Benton Fraser would probably carefully, correctly fill out every single form, returning it precisely as indicated, having read and thoughtfully considered each one. And then have a wild bout of hysterical blindness which could only be cured by the repeated application of snow. Canadian snow. (It cannot possibly be this hard to buy a house in Canada. Canadians are sane, right?)

And I don't know the Supernatural boys that well, but I'm guessing they'd either shoot someone or exorcise the whole damn realty profession no later than ten days into any attempted home purchase.
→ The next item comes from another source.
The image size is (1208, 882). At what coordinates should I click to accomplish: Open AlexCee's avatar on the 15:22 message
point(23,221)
Anyone else have suggestions for how fannish people might handle this? I would be interested to know, because maybe there's a coping method I could borrow that's better than my current one, which consists of:
  1. Fantasize, with the help of realtor.com.
  2. Eat mint chocolate UFOs.
  3. Cry.
(And, yes, I've already considered switching to exorcism. Does anyone know how to draw a pentagram around the state of California? I can't be the first person to have wanted to do this.)
catwalksalone: (mystery men dear lord)

[personal profile] catwalksalone 2009-06-12 06:43 am (UTC)(link)
You might want to expand your Realty Roulette to Britain. We have a whole lot less paperwork and civil partnerships. Also? We do not use the word 'escrow' which I count as a major plus point. Every time I see that word I boggle. Escrow? Escrow?

Leroy Jethro Gibbs would just stare at the realtor until they signed all the paperwork for him.
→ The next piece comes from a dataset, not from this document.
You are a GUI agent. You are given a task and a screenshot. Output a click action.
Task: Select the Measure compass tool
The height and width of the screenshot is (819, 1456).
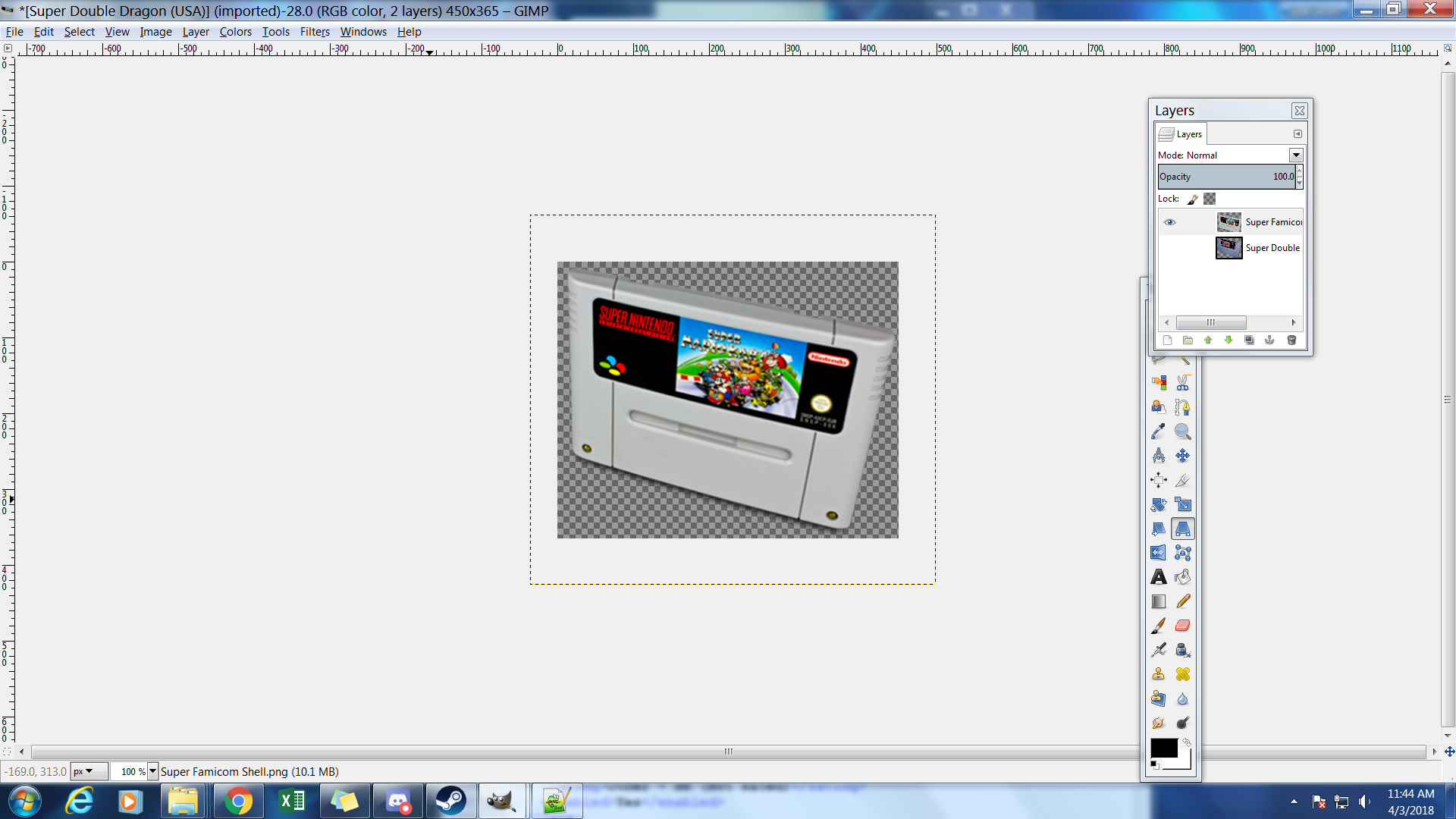(x=1158, y=455)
Bernard Black (if forced to move to the Satan's pit of fiery death that is America--his words, not mine) would do it through a haze of alcohol and then would have to do it all again because apparently it isn't okay to sign with just anybody's signature, you have to do it with your own.

Dan and Casey would do it on air and mock each page as they read it.

And now...work. *sigh*

[identity profile] thefourthvine.livejournal.com 2009-06-12 07:06 am (UTC)(link)
I really, really love the image of Bernard Black trying to buy a house in California. Lives would be lost. I would pay cash money to watch it.

You might want to expand your Realty Roulette to Britain. We have a whole lot less paperwork and civil partnerships.

Absolutely! Is there a real estate website I could browse? I hear Yorkshire is lovely in the winter!
catwalksalone: happy grey cat surrounded by flowers (Default)

[personal profile] catwalksalone 2009-06-12 09:46 am (UTC)(link)
You could try www.propertyfinder.com - you can search the whole of Britain from there. Scotland is an awesome place to pretend-buy in that it makes the seller do most of the work in terms of getting surveys done and stuff, and all the paperwork is simplified. On the downside the 'asking price' is only a starting point and much higher bids are expected, which confuses me.

I am working, honest. *looks shifty*
vaznetti: (Default)

[personal profile] vaznetti 2009-06-12 02:13 pm (UTC)(link)
This is the site you want. I spend hours and hours browsing for houses in Oxford that we can't afford. (I mean, I grew up in San Francisco, in the city, and I think the real estate in Oxford is overpriced. So you might find it a reassuring site to browse.)
starfishchick: (NCIS headtilt Gibbs)

[personal profile] starfishchick 2009-06-12 04:19 pm (UTC)(link)
Leroy Jethro Gibbs would just stare at the realtor until they signed all the paperwork for him.

Bernard Black (if forced to move to the Satan's pit of fiery death that is America--his words, not mine) would do it through a haze of alcohol and then would have to do it all again because apparently it isn't okay to sign with just anybody's signature, you have to do it with your own.

Dan and Casey would do it on air and mock each page as they read it.


I would happily watch ALL OF THE ABOVE things happen. Or at least read about them. :)

[identity profile] adina-atl.livejournal.com 2009-06-12 04:33 pm (UTC)(link)
Regarding signing with anybody's signature, when I bought a house I had to sign an additional paper certifying that all the different ways that I signed my own name were, you know, actually mine. They were not amused by my habit of signing First Last, First M. Last, and First Middle Last, as well as a variety of illegible hand cramps.